### Aim of the exercise
Quote word for word the lines starting at the line with "Instruction: Advance to" and ending at the final line of the entries. Leave out any pictures.

### Information shown
--- START ---

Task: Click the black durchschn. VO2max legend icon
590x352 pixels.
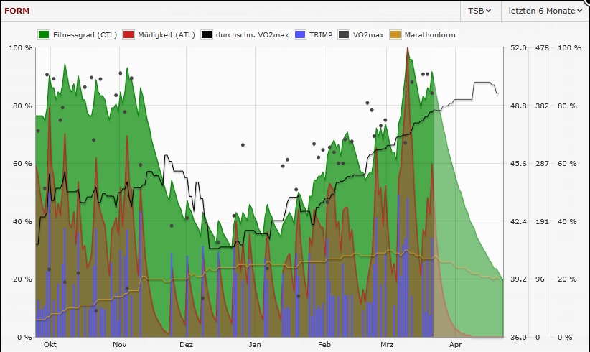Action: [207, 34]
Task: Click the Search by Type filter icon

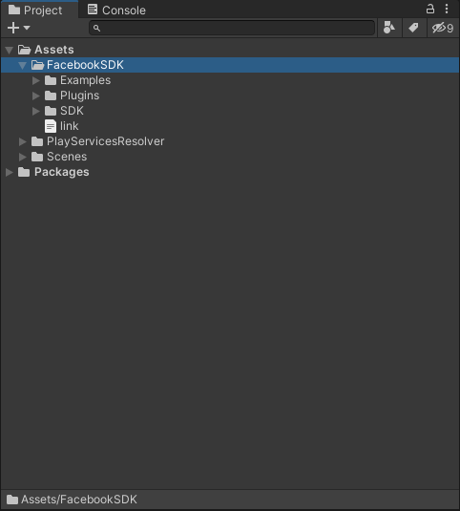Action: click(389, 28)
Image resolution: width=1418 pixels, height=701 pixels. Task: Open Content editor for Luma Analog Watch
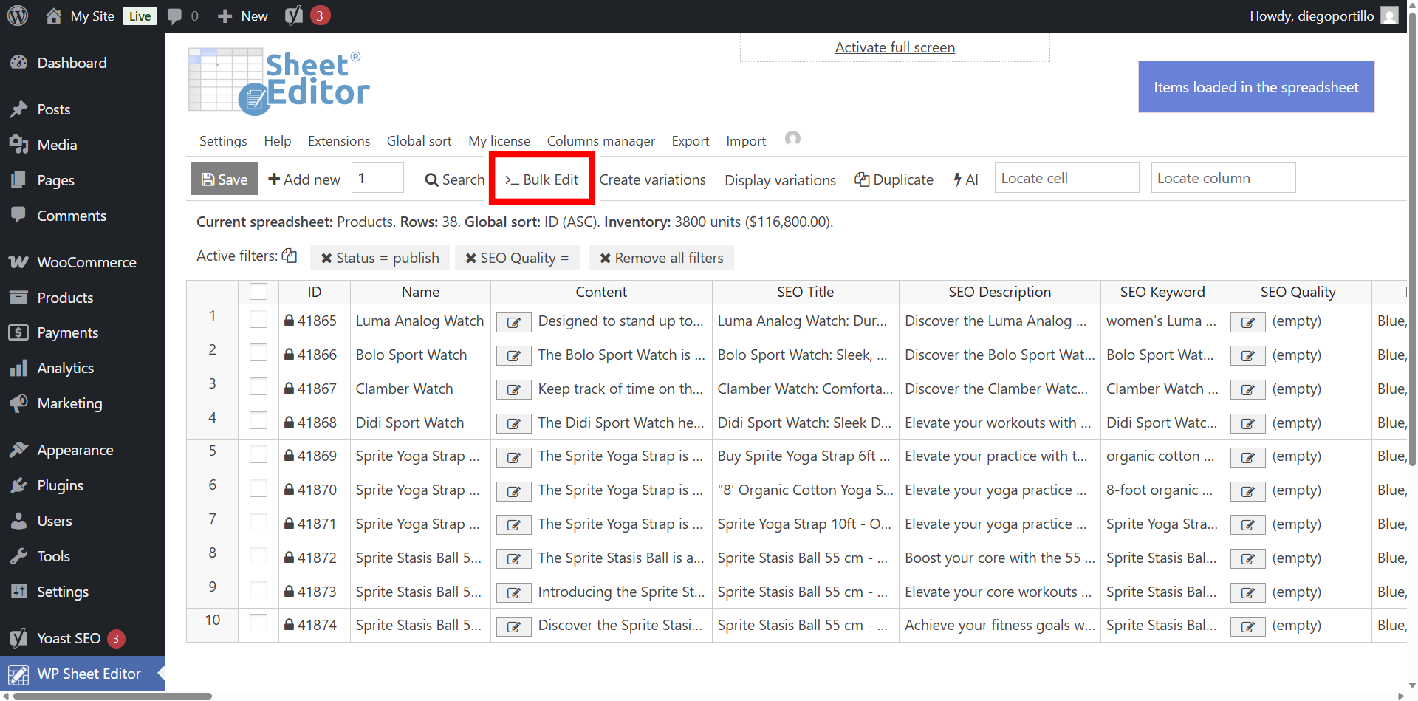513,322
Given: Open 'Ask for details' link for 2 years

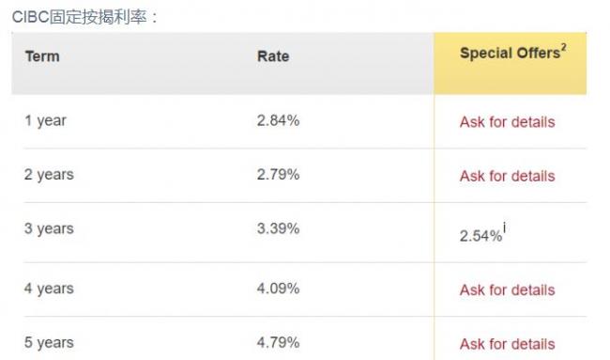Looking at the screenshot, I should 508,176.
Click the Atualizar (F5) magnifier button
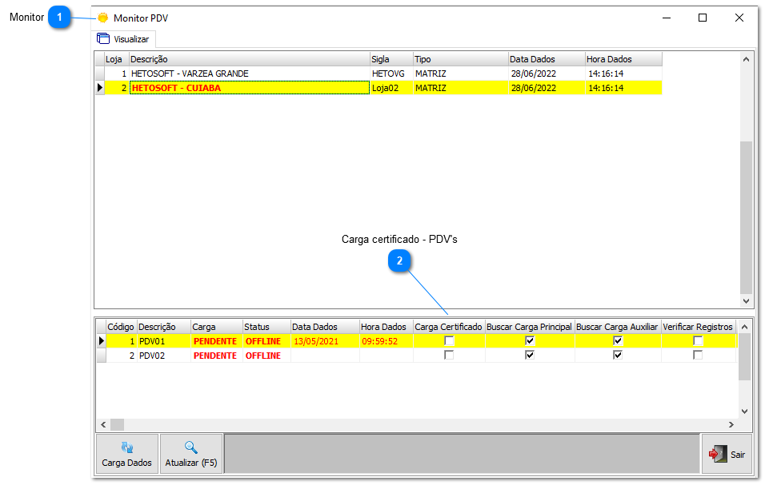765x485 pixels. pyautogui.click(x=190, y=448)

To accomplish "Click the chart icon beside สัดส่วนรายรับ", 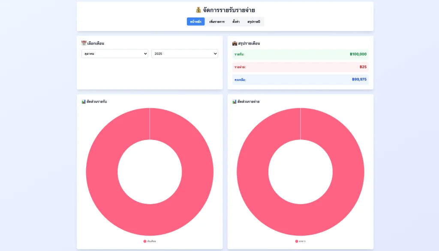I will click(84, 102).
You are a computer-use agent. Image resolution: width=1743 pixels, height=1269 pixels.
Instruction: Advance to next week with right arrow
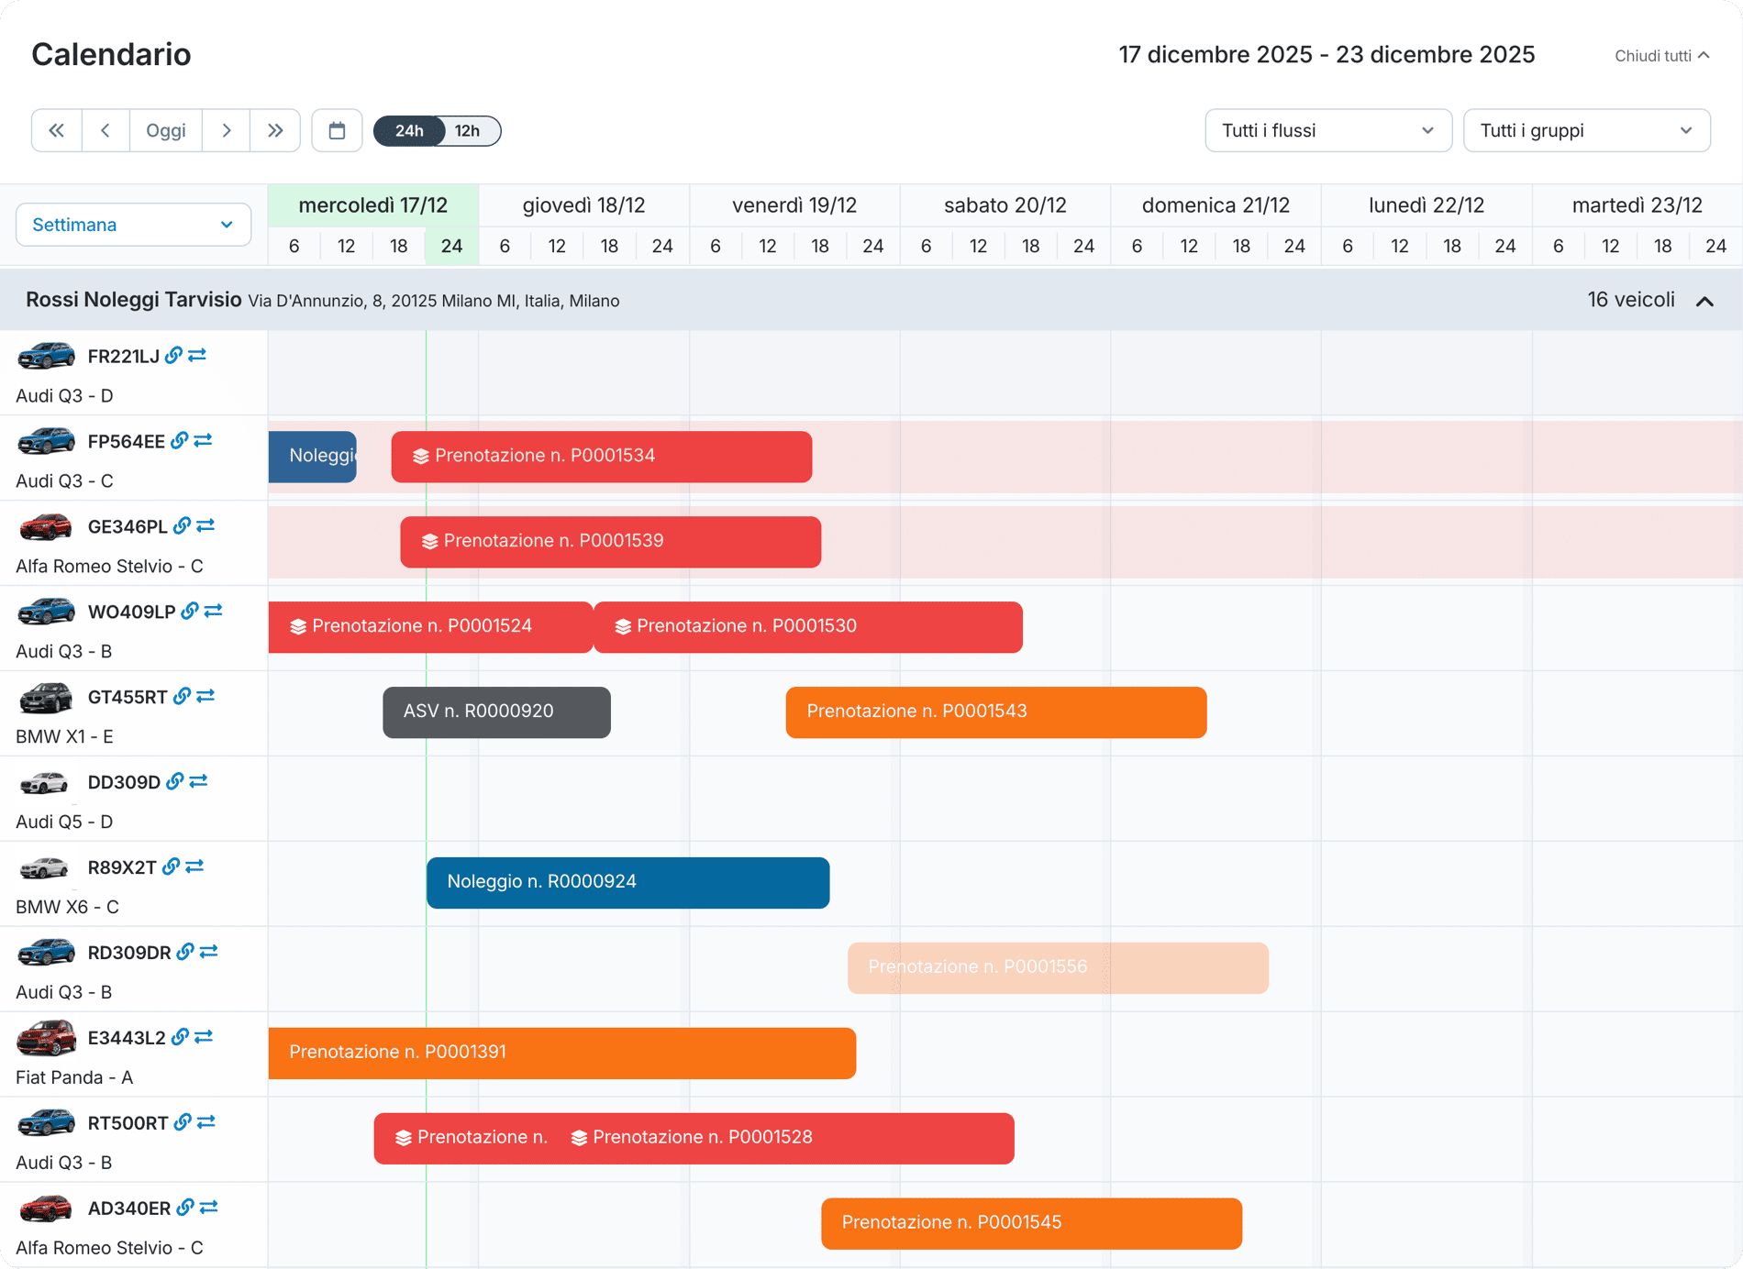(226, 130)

--- END ---

### Response area
Instruction: Advance to next week with right arrow
(226, 130)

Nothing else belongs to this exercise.